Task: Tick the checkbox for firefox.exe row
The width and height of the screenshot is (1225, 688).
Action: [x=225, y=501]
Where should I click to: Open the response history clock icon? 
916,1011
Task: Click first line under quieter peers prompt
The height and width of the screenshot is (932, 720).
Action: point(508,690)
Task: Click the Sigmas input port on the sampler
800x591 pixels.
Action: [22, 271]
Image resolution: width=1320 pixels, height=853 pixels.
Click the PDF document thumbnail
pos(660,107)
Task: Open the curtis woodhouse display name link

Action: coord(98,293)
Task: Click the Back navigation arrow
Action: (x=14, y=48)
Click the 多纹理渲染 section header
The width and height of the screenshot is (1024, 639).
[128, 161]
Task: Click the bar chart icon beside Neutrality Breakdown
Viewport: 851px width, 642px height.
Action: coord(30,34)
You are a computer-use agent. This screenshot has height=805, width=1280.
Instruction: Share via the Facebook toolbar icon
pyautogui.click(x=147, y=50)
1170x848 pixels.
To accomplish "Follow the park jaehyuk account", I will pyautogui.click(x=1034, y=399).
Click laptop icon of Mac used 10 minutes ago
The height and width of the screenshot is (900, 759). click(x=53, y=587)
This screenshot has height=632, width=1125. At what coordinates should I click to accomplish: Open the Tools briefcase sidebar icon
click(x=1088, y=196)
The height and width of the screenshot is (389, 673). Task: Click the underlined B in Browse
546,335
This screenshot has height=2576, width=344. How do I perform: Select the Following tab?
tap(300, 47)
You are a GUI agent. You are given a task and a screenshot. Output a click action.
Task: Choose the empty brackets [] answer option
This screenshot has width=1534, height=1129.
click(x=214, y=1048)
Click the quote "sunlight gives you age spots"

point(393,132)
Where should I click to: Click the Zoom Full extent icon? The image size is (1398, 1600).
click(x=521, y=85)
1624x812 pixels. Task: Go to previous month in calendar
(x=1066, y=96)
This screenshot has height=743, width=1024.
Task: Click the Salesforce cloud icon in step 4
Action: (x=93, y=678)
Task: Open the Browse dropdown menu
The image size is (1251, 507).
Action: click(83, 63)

» **TO DO**:
Repeat all of the material above exactly, with no line dropped.

» **ANSWER**:
Task: Tick the checkbox for firefox.exe row
The width and height of the screenshot is (1225, 688).
Action: [x=225, y=501]
Where should I click to: Open the response history clock icon? 
916,1011
Task: Click first line under quieter peers prompt
The height and width of the screenshot is (932, 720).
Action: point(508,690)
Task: Click the Sigmas input port on the sampler
800x591 pixels.
Action: [22, 271]
Image resolution: width=1320 pixels, height=853 pixels.
Click the PDF document thumbnail
pos(660,107)
Task: Open the curtis woodhouse display name link

Action: coord(98,293)
Task: Click the Back navigation arrow
Action: (x=14, y=48)
Click the 多纹理渲染 section header
The width and height of the screenshot is (1024, 639).
[128, 161]
Task: Click the bar chart icon beside Neutrality Breakdown
Viewport: 851px width, 642px height.
Action: coord(30,34)
You are a computer-use agent. This screenshot has height=805, width=1280.
Instruction: Share via the Facebook toolbar icon
pyautogui.click(x=147, y=50)
1170x848 pixels.
To accomplish "Follow the park jaehyuk account", I will pyautogui.click(x=1034, y=399).
Click laptop icon of Mac used 10 minutes ago
The height and width of the screenshot is (900, 759). click(x=53, y=587)
This screenshot has height=632, width=1125. At what coordinates should I click to accomplish: Open the Tools briefcase sidebar icon
click(x=1088, y=196)
The height and width of the screenshot is (389, 673). Task: Click the underlined B in Browse
546,335
This screenshot has height=2576, width=344. How do I perform: Select the Following tab?
tap(300, 47)
You are a GUI agent. You are given a task and a screenshot. Output a click action.
Task: Choose the empty brackets [] answer option
This screenshot has width=1534, height=1129.
click(x=214, y=1048)
Click the quote "sunlight gives you age spots"

point(393,132)
Where should I click to: Click the Zoom Full extent icon? The image size is (1398, 1600).
click(x=521, y=85)
1624x812 pixels. Task: Go to previous month in calendar
(x=1066, y=96)
This screenshot has height=743, width=1024.
Task: Click the Salesforce cloud icon in step 4
Action: (x=93, y=678)
Task: Open the Browse dropdown menu
The image size is (1251, 507).
Action: click(83, 63)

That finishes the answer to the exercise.